Accrediting commission to decide on restoration status for CCSF

The accrediting commission for City College of San Francisco will decide this week whether to grant the embattled school restoration status, a newly formed policy that would give the college two more years to meet accrediting requirements.

However, it could be up to a month before an announcement regarding the decision is made, according to the Accrediting Commission for Community and Junior Colleges. The college cannot appeal if it is denied restoration status, and CCSF Chancellor Art Tyler previously said he had “serious reservations” when applying for the status in July.

The ACCJC, which voted to revoke CCSF's accreditation in 2013, will meet for three days beginning today, during which time the commission will decide whether CCSF will receive restoration status. The school would remain accredited under the status.

The 19 commissioners will consider evidence provided by the college, as well as the report from the evaluation team that visited CCSF in November, ACCJC spokeswoman Eliza Chan said.

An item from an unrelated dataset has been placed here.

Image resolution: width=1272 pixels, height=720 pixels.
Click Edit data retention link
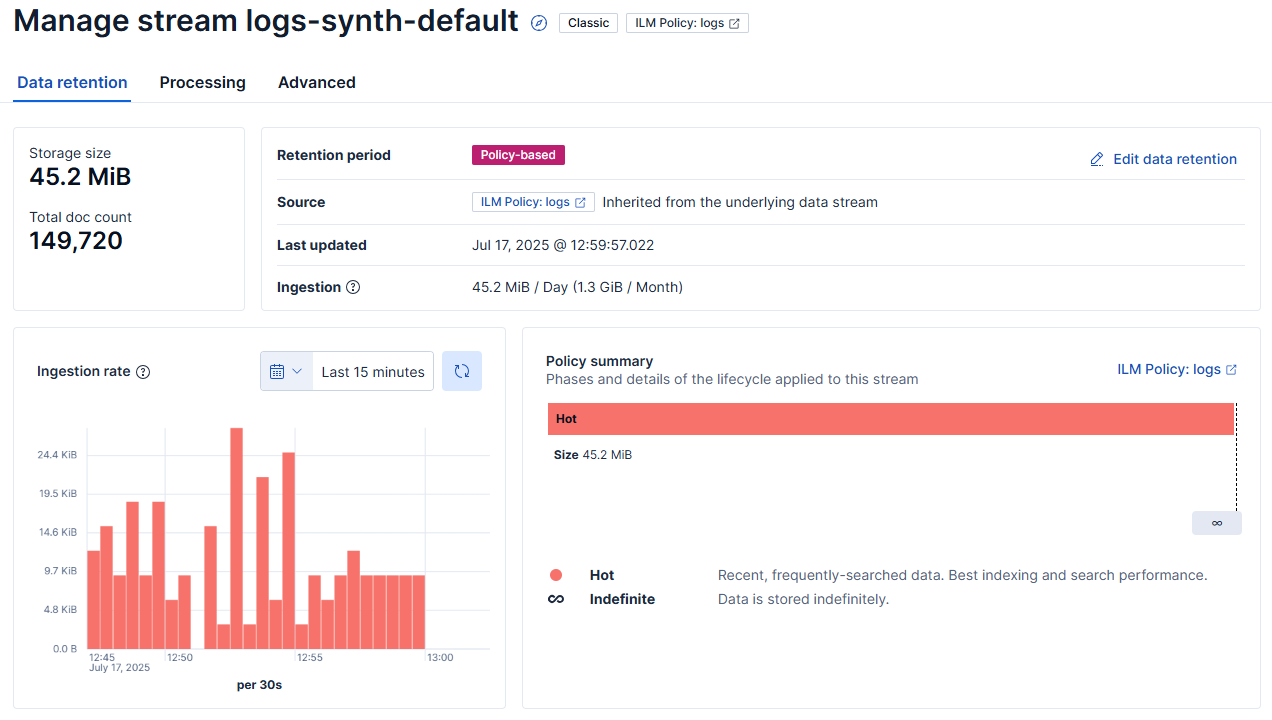[1174, 159]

The decision will then be put to a vote among commissioners, and announced in the form of an action letter to the college within 30 days of the commission meeting. The first two days of the meeting will be held in closed session.

Meanwhile, the City Attorney's Office and the ACCJC are awaiting the outcome of a trial alleging that the commission broke the law when it tried to strip CCSF of its accreditation because it had unfairly evaluated the college in 2012.

Both sides delivered closing arguments in December, and a judge is expected to issue a tentative ruling this month. An injunction prevents the ACCJC from revoking CCSF's accreditation until the trial is complete.

Regardless of whether CCSF gains restoration status, the City Attorney's Office has told a judge that restarting the evaluation process of CCSF would be preferable. Restoration status requires CCSF to meet all accrediting requirements, attorneys wrote in their post-trial brief.

“Restoration maintains the integrity of flawed and tainted decisions,” the brief reads.

The ACCJC announced its new restoration status policy last summer after CCSF rejected the option of seeking candidacy status, which would have disaccredited the school. Losing accreditation would effectively force CCSF to close.